There has been widespread acknowledgement military efforts alone will not defeat the Taliban [AFP]
There has been widespread acknowledgement military efforts alone will not defeat the Taliban [AFP]
The senior commander of international forces in Afghanistan has said supporting local leaders could be the key to halting the growing violence across the country.

General David McKiernan of the US army on Tuesday laid out a strategy that advocated engaging with what he called "small-t" Taliban fighters and bringing together tribal leaders.

He said he was talking to Afghan ministers about bringing district leaders into a tribal council backed by international development aid.

"Reconciliation at the local level, of local fighters, of local influencers, potentially is a very, very powerful metric," McKiernan told the Washington-based Atlantic Council of the United States.

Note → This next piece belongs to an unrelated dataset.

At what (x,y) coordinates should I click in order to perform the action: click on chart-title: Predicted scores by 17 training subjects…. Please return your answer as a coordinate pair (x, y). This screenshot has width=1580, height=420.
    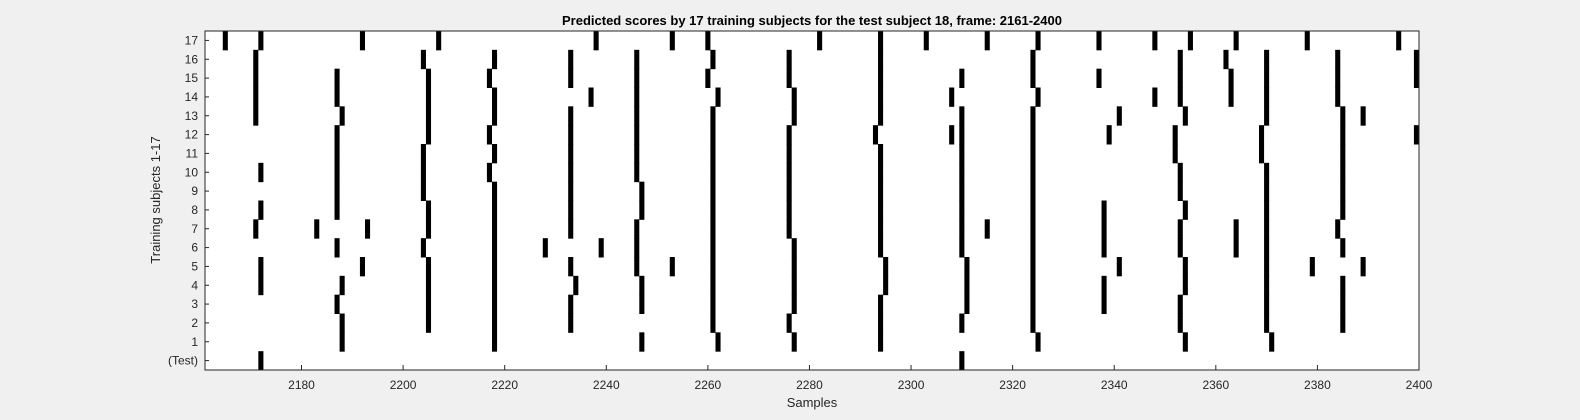
    Looking at the image, I should click on (812, 20).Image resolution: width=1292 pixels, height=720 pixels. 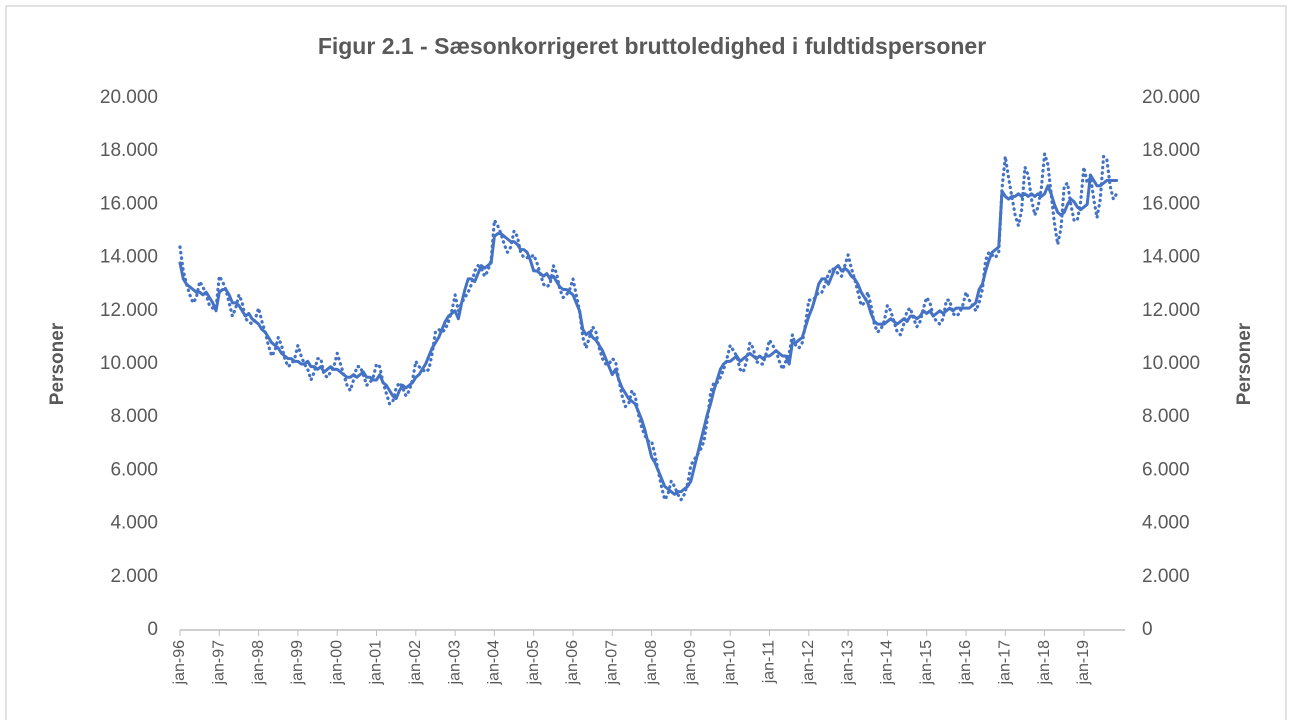 What do you see at coordinates (1084, 663) in the screenshot?
I see `x-tick-label: jan-19` at bounding box center [1084, 663].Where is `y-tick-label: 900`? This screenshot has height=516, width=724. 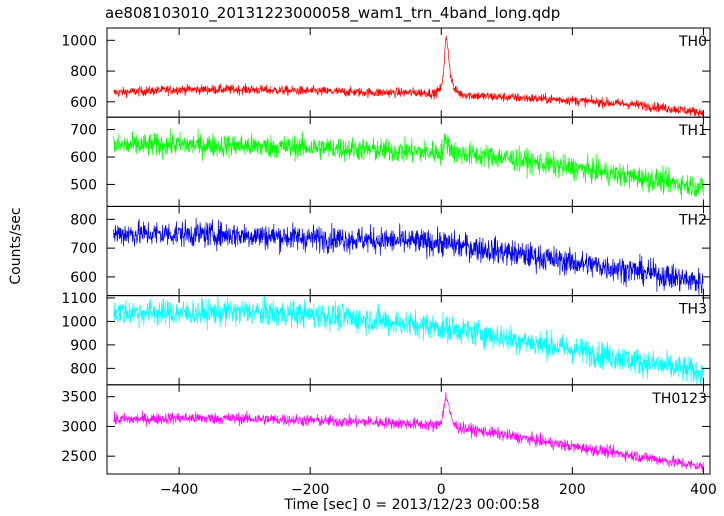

"This is a country that historically has had very little central government. But it's a country with a history of local autonomy and local tribal authority systems."

Taliban talks

Some Afghan and international officials have backed direct talks with the Taliban movement, which was forced from power by a US-led invasion in 2001.

On Tuesday, Mullah Omar, the fugitive leader of the group, rejected an offer from Hamid Karzai, the Afghan president, of protection and said foreign troops must leave before negotiations can begin.

McKiernan acknowledged that the 70,000-strong force in Afghanistan could not succeed in tackling the rising Taliban violence without support from local leaders and ordinary people.

"We're not going to run out of bad people in Afghanistan that have bad intentions and we're not going to kill and capture so many of these bad people that it's going to break the will of all the insurgent groups," he said.

However, McKiernan did not go as far as suggesting working with the Taliban leadership to restore order.

He likened his plan to workening with the so-called Awakening movements fighting al-Qaeda in Iraq, but warned against arming tribes to fight against the Taliban.

The general has asked for four additional combat brigades and support forces - about 20,000 troops - to join the fight in Afghanistan and said that international forces could still be successful.

Barack Obama, the US president-elect, has promised to transfer troops from Iraq to Afghnaistan once he takes power in January, but Jaap de Hoop Scheffer, the Nato chief, has urged other nations to support the mission.

"No strategy will work if it is not matched by the right resources," he said on Tuesday.

"All of us, all the Nato allies, need to make greater efforts to the military, economic and civilian development [of Afghanistan]."